Center for Neural Science, New York University, New York, NY, USA.
Department of Cognitive Sciences and Institute of Mathematical Behavioral Sciences, University of California, Irvine, CA, USA.
J Vis. 2024 May 1;24(5):8. doi: 10.1167/jov.24.5.8.

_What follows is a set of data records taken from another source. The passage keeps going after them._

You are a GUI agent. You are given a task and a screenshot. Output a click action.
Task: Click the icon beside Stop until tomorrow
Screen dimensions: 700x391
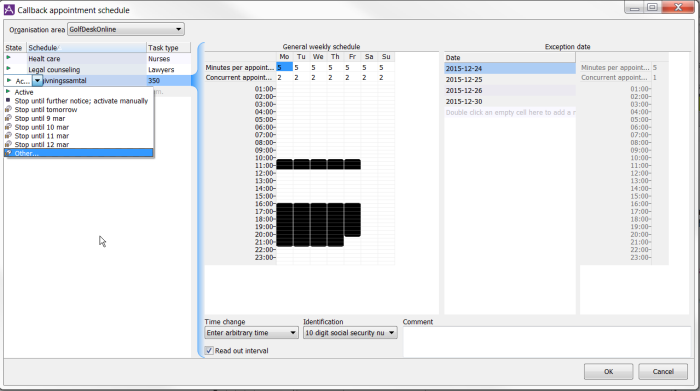pos(8,109)
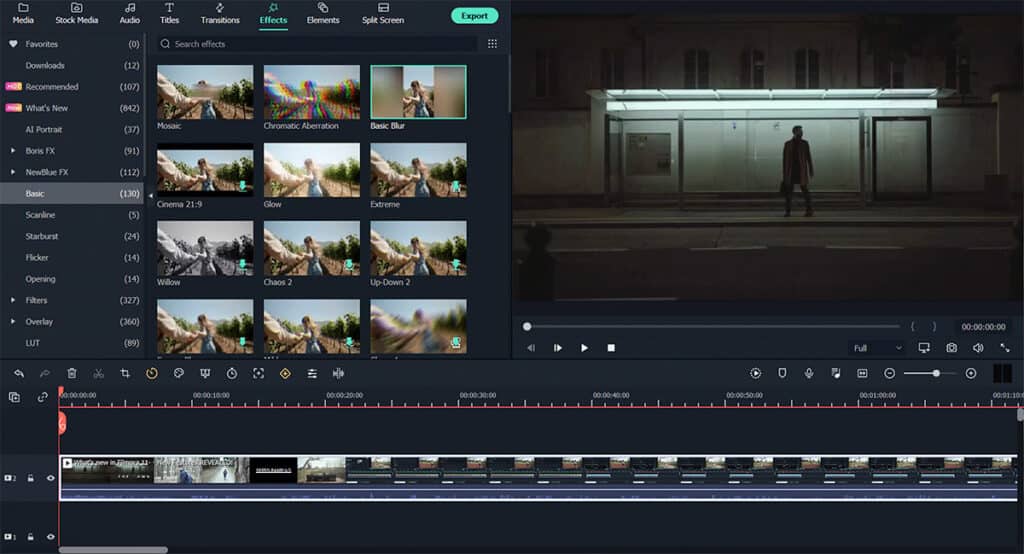This screenshot has height=554, width=1024.
Task: Expand the Filters category
Action: click(x=13, y=301)
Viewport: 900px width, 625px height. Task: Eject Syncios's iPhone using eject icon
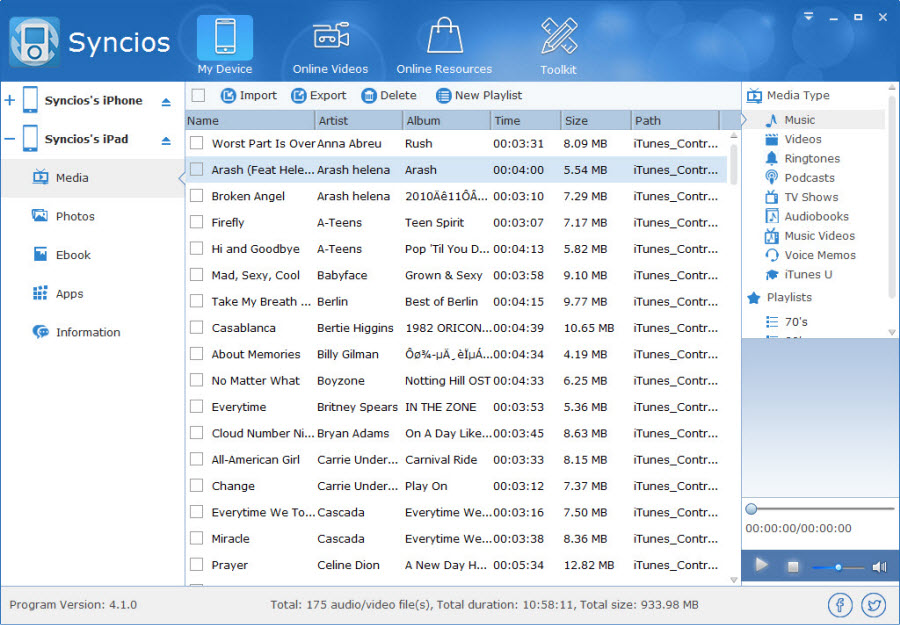[166, 102]
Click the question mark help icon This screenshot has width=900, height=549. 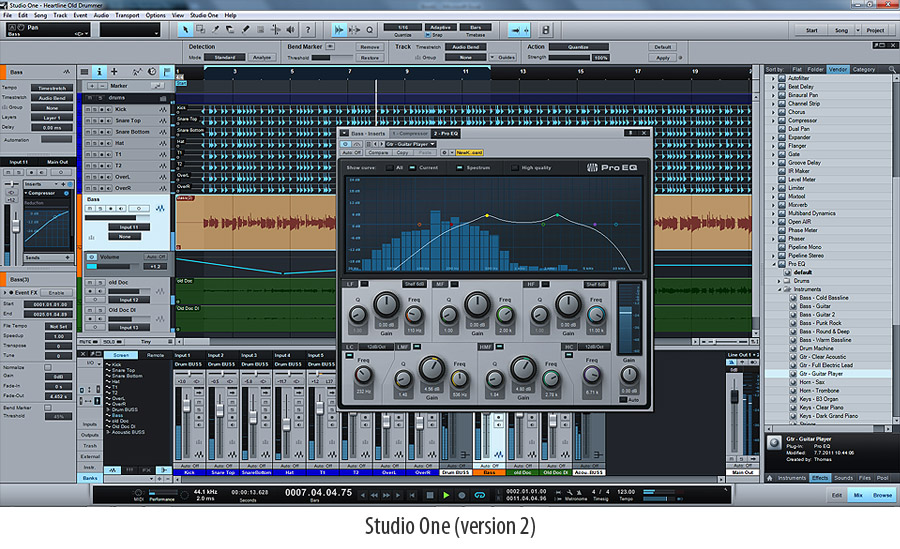(x=310, y=30)
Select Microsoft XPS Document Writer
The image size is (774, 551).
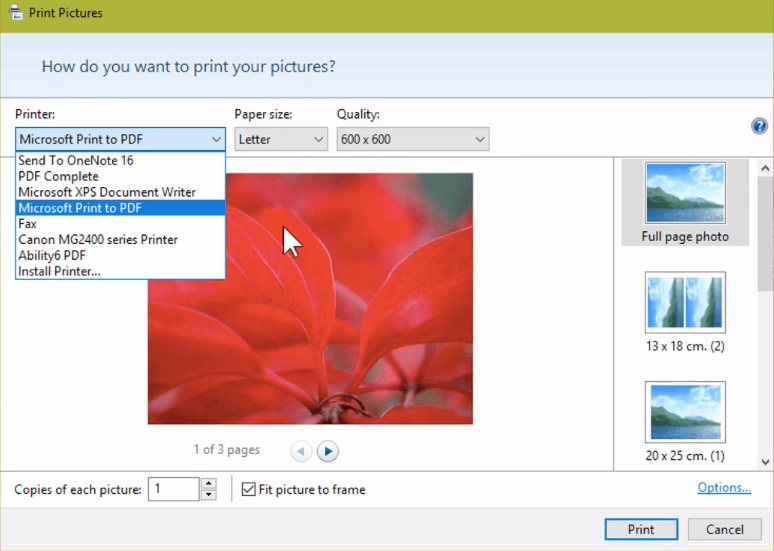[107, 192]
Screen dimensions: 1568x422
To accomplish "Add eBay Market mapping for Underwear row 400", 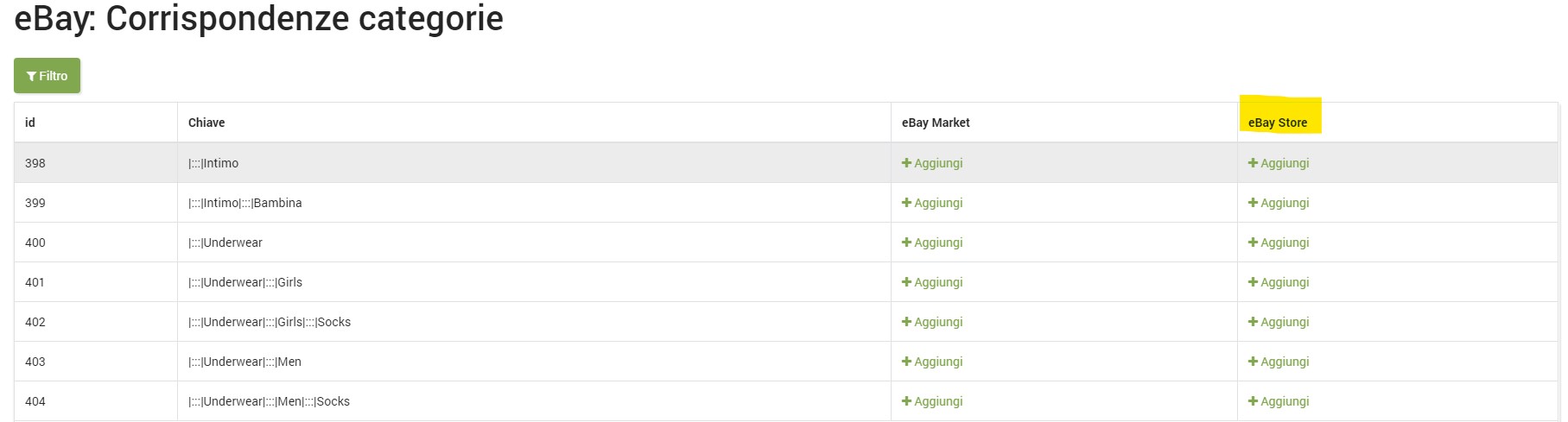I will [932, 242].
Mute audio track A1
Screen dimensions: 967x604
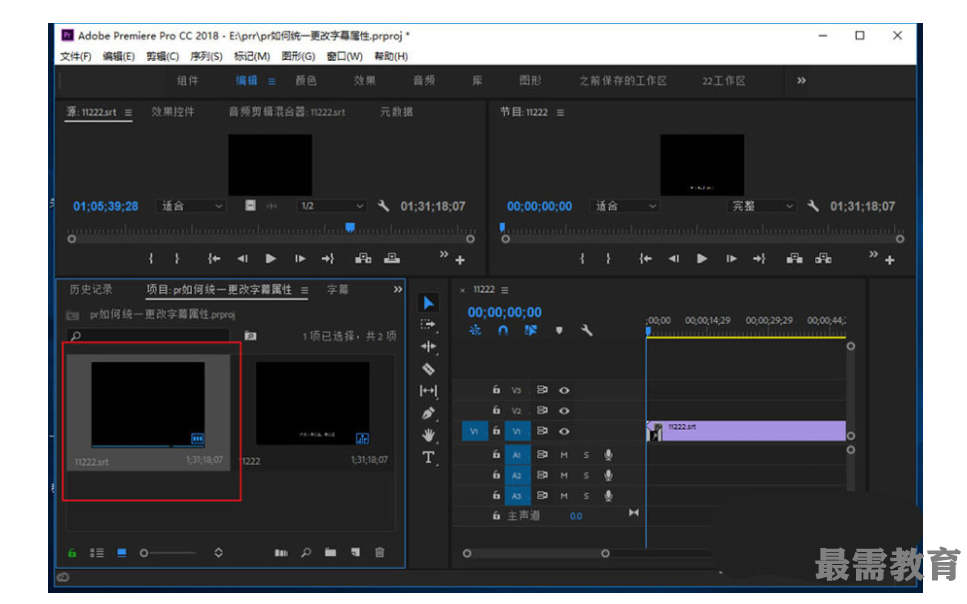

Perceptual learning is a multifaceted process, encompassing general learning, between-session forgetting or consolidation, and within-session fast relearning and deterioration. The learning curve constructed from threshold estimates in blocks or sessions, based on tens or hundreds of trials, may obscure component processes; high temporal resolution is necessary. We developed two nonparametric inference procedures: a Bayesian inference procedure (BIP) to estimate the posterior distribution of contrast threshold in each learning block for each learner independently and a hierarchical Bayesian model (HBM) that computes the joint posterior distribution of contrast threshold across all learning blocks at the population, subject, and test levels via the covariance of contrast thresholds across blocks. We applied the procedures to the data from two studies that investigated the interaction between feedback and training accuracy in Gabor orientation identification over 1920 trials across six sessions and estimated learning curve with block sizes L = 10, 20, 40, 80, 160, and 320 trials. The HBM generated significantly better fits to the data, smaller standard deviations, and more precise estimates, compared to the BIP across all block sizes. In addition, the HBM generated unbiased estimates, whereas the BIP only generated unbiased estimates with large block sizes but exhibited increased bias with small block sizes. With L = 10, 20, and 40, we were able to consistently identify general learning, between-session forgetting, and rapid relearning and adaptation within sessions. The nonparametric HBM provides a general framework for fine-grained assessment of the learning curve and enables identification of component processes in perceptual learning.
知觉学习是一个多方面的过程,包括一般学习、会话间遗忘或巩固,以及会话内快速再学习和恶化。基于数十或数百次试验,从块或会话中的阈值估计构建的学习曲线可能会掩盖组成过程;需要高时间分辨率。我们开发了两种非参数推断程序:贝叶斯推断程序(BIP),用于独立估计每个学习者在每个学习块中的对比度阈值的后验分布,以及层次贝叶斯模型(HBM),该模型通过块间对比度阈值的协方差在群体、个体和测试水平上计算对比度阈值在所有学习块中的联合后验分布。我们将这些程序应用于两项研究的数据中,这两项研究调查了在 6 个会话的 1920 次试验中,反馈和训练准确性之间的相互作用,并用 10、20、40、80、160 和 320 次试验的块大小 L 估计学习曲线。与 BIP 相比,HBM 在所有块大小上都产生了更好的拟合、更小的标准差和更精确的估计。此外,HBM 产生了无偏估计,而 BIP 仅在块尺寸较大时产生无偏估计,但在块尺寸较小时会产生较大的偏差。在 L = 10、20 和 40 时,我们能够一致地识别一般学习、会话间遗忘和会话内快速再学习和适应。非参数 HBM 为精细评估学习曲线提供了一个通用框架,并能够识别知觉学习中的组成过程。